One range is to be output from the listing below, exactly as written: the line with "For every named" to the line with "nutritious (778, 2168)", both kept.

#### Data supplied:

+++

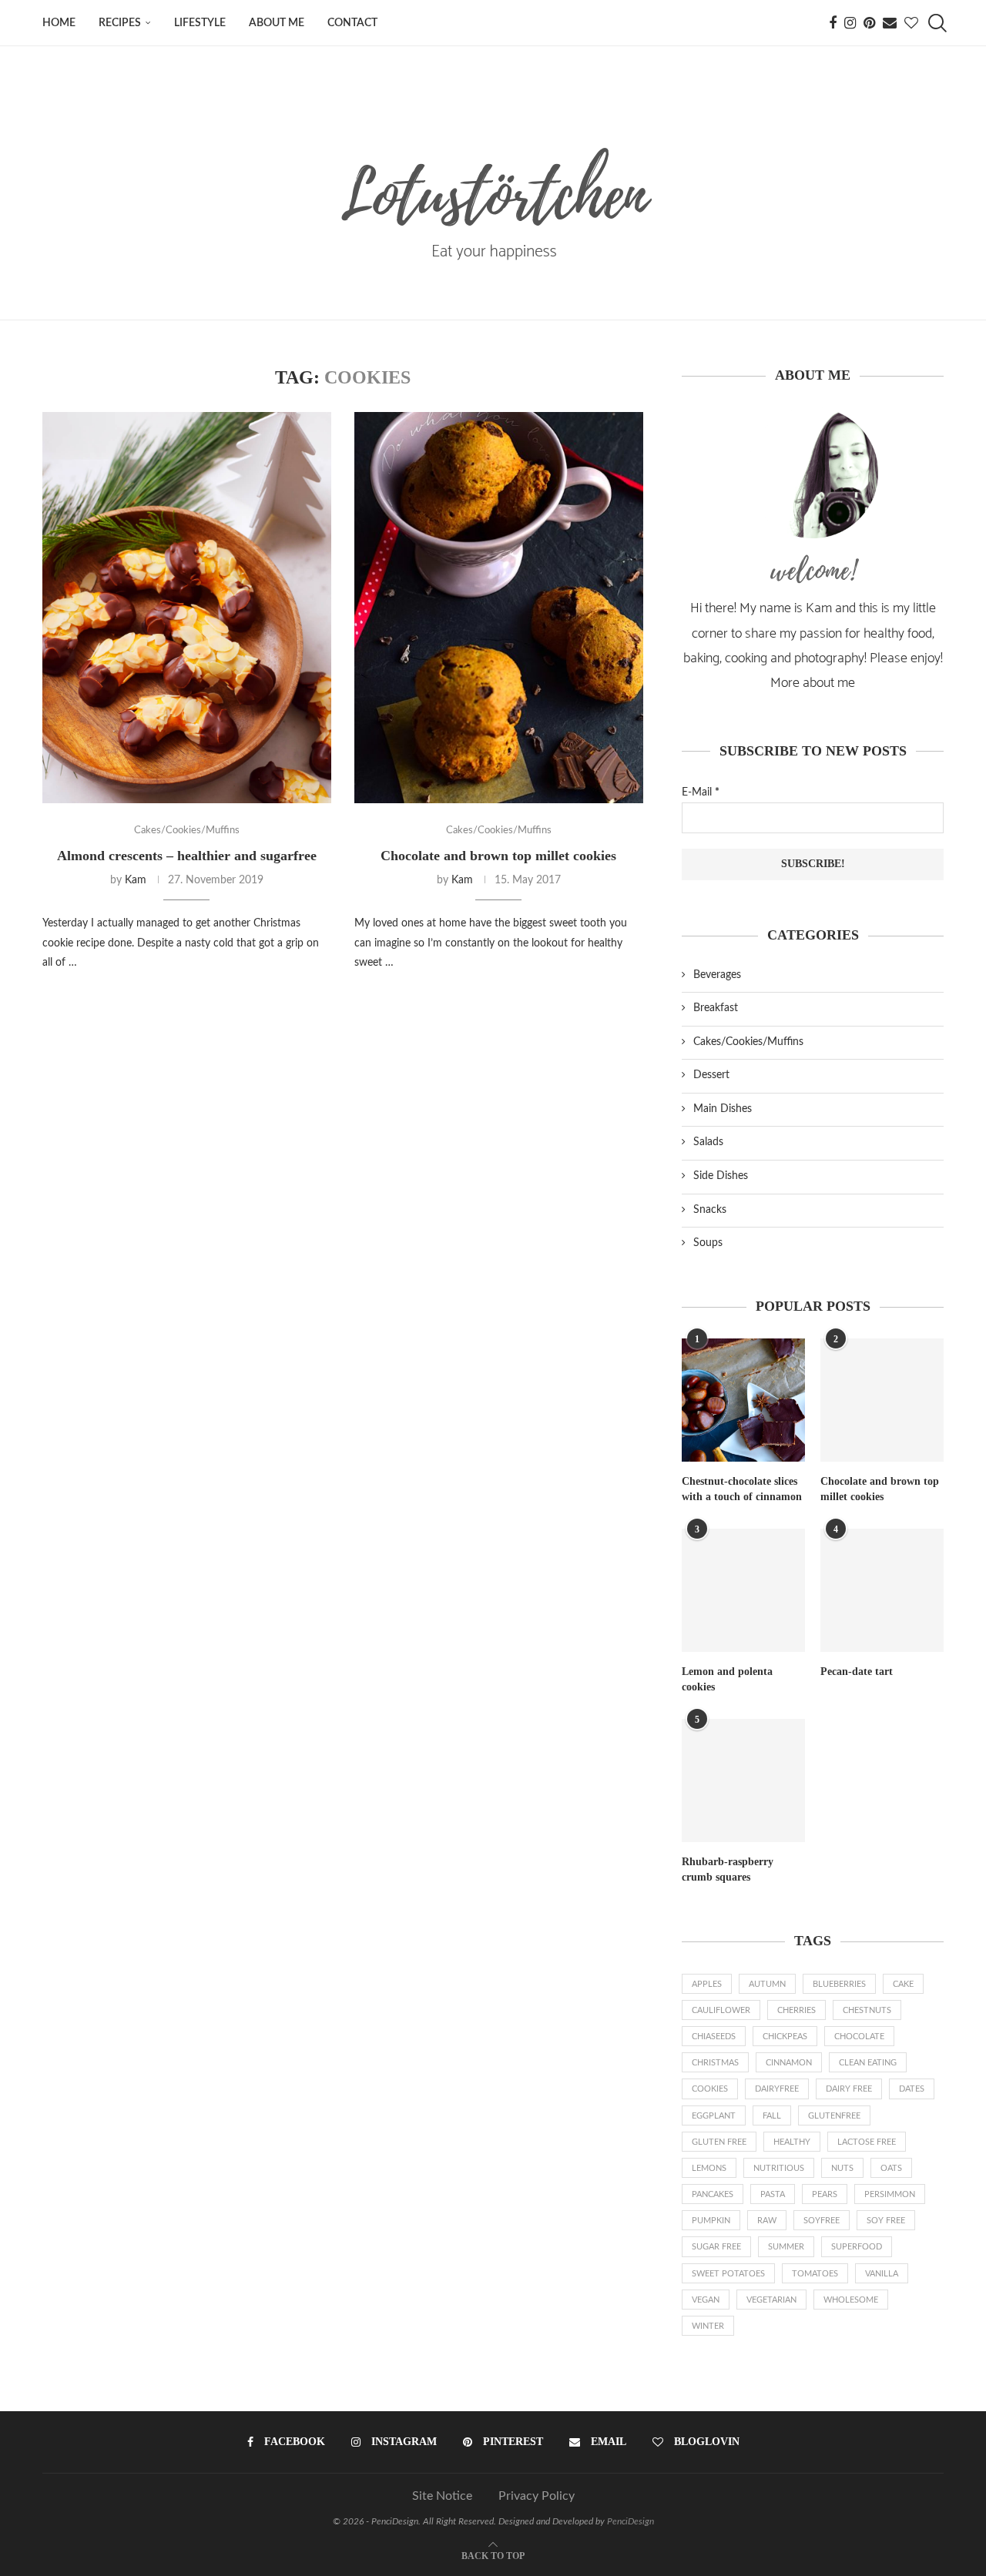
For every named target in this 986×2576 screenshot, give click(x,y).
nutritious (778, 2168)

+++

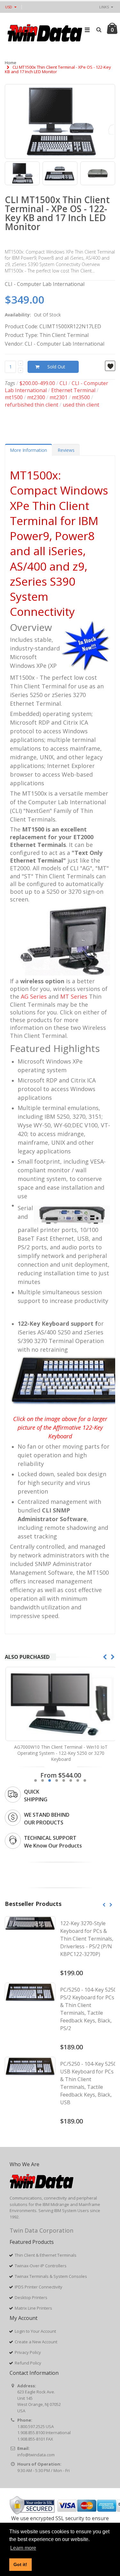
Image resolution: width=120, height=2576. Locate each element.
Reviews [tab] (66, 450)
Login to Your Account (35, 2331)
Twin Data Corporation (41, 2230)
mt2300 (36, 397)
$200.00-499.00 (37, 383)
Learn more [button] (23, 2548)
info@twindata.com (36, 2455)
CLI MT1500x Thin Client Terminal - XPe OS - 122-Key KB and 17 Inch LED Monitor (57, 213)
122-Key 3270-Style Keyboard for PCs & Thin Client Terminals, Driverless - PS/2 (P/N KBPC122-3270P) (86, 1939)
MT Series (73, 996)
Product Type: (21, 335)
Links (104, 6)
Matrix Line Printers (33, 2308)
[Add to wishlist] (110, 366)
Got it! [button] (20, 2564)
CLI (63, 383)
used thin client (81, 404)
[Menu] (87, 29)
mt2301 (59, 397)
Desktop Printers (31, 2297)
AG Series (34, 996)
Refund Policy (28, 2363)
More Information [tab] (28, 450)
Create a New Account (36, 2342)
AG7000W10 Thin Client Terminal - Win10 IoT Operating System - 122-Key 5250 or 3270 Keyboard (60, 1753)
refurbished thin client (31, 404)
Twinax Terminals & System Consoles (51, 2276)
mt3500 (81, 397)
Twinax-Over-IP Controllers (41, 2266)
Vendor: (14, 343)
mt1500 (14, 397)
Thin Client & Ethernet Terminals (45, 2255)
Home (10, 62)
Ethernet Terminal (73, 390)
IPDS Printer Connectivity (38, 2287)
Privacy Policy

+++

#### Answer:
For every named target in this 986×2576 screenshot, give click(x,y).
nutritious (778, 2168)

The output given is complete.